• WORK TO COMPLETE:
Each line from the one holding "The width and" to the end of the listing below must be given again exactly as it appears.

• MATERIAL TO PROCESS:

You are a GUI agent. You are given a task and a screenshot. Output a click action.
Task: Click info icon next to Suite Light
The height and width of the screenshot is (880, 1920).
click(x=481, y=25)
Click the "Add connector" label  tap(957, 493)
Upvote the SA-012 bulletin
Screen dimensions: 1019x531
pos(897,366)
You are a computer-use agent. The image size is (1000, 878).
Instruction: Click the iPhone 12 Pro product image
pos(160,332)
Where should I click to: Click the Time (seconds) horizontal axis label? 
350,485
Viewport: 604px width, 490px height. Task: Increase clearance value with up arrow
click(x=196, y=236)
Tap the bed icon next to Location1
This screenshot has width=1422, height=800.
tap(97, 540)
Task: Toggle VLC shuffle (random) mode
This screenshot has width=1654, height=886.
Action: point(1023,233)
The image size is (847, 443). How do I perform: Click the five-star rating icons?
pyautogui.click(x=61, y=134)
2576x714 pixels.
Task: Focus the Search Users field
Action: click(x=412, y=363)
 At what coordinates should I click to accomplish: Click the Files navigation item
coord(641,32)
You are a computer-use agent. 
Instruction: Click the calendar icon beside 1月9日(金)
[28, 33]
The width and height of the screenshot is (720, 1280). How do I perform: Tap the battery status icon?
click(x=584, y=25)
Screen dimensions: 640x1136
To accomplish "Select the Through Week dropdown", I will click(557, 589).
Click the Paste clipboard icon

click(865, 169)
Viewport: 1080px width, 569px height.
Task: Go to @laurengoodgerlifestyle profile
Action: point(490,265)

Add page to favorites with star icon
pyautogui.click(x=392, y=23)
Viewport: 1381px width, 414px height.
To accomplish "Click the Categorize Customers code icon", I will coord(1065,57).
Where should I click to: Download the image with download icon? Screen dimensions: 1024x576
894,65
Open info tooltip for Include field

• ANSWER AREA:
The width and height of the screenshot is (720, 1280). How do I perform: Tap the battery status icon?
click(x=584, y=25)
Screen dimensions: 640x1136
To accomplish "Select the Through Week dropdown", I will click(557, 589).
Click the Paste clipboard icon

click(865, 169)
Viewport: 1080px width, 569px height.
Task: Go to @laurengoodgerlifestyle profile
Action: point(490,265)

Add page to favorites with star icon
pyautogui.click(x=392, y=23)
Viewport: 1381px width, 414px height.
To accomplish "Click the Categorize Customers code icon", I will coord(1065,57).
Where should I click to: Download the image with download icon? Screen dimensions: 1024x576
894,65
Open info tooltip for Include field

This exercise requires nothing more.